Your assignment: Go through the listing below and output exactly the line with "https://feniks-2879.myshopify.com (296, 443)", the line with "http://www.kymco.com/ (719, 985)", and each line between; omit the rest.

Excerpted records:
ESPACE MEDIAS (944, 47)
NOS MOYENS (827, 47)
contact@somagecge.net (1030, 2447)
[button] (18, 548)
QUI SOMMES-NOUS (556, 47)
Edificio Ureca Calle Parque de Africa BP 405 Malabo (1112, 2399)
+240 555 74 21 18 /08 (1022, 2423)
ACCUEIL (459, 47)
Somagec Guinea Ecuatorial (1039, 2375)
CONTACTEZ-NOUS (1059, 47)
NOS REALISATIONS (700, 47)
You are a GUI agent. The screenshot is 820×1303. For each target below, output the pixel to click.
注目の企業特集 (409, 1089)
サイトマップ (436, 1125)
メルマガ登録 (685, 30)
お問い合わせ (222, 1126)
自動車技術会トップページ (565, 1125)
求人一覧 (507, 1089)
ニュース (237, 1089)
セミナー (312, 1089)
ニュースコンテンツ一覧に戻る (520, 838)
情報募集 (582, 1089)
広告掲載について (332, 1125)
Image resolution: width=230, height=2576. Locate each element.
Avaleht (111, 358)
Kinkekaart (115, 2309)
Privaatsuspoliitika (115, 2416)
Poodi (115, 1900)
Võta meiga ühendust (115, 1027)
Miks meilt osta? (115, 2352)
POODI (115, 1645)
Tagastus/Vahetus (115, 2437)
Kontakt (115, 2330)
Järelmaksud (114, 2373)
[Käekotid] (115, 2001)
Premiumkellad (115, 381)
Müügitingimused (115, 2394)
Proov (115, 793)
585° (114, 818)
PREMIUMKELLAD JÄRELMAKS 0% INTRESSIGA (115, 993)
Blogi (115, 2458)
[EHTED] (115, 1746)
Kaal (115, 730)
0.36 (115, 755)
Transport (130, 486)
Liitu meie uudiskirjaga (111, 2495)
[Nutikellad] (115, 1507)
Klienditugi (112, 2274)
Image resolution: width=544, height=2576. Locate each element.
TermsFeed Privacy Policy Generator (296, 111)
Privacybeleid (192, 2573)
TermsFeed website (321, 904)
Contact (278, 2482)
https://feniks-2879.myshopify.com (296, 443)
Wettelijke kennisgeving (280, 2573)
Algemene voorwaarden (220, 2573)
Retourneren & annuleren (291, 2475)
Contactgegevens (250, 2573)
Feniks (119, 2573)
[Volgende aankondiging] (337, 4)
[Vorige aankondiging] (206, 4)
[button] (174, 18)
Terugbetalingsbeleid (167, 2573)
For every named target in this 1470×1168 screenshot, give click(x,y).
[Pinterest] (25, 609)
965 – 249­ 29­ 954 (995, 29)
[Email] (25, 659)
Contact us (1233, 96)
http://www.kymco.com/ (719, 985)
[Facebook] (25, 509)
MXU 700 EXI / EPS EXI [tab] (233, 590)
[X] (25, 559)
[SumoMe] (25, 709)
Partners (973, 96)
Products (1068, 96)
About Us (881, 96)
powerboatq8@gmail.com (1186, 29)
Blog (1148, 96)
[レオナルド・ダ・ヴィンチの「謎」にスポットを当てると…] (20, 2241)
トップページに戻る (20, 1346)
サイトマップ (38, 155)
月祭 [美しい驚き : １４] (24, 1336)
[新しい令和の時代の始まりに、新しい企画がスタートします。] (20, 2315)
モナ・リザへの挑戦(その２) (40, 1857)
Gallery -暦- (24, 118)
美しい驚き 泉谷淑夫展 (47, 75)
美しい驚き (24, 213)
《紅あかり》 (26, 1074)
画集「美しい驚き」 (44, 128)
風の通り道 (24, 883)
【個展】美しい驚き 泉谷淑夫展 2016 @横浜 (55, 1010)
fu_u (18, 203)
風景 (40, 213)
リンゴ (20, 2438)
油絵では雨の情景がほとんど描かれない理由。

Task output:
https://feniks-2879.myshopify.com (296, 443)
Wettelijke kennisgeving (280, 2573)
Algemene voorwaarden (220, 2573)
Retourneren & annuleren (291, 2475)
Contactgegevens (250, 2573)
Feniks (119, 2573)
[Volgende aankondiging] (337, 4)
[Vorige aankondiging] (206, 4)
[button] (174, 18)
Terugbetalingsbeleid (167, 2573)
For every named target in this 1470×1168 screenshot, give click(x,y).
[Pinterest] (25, 609)
965 – 249­ 29­ 954 (995, 29)
[Email] (25, 659)
Contact us (1233, 96)
http://www.kymco.com/ (719, 985)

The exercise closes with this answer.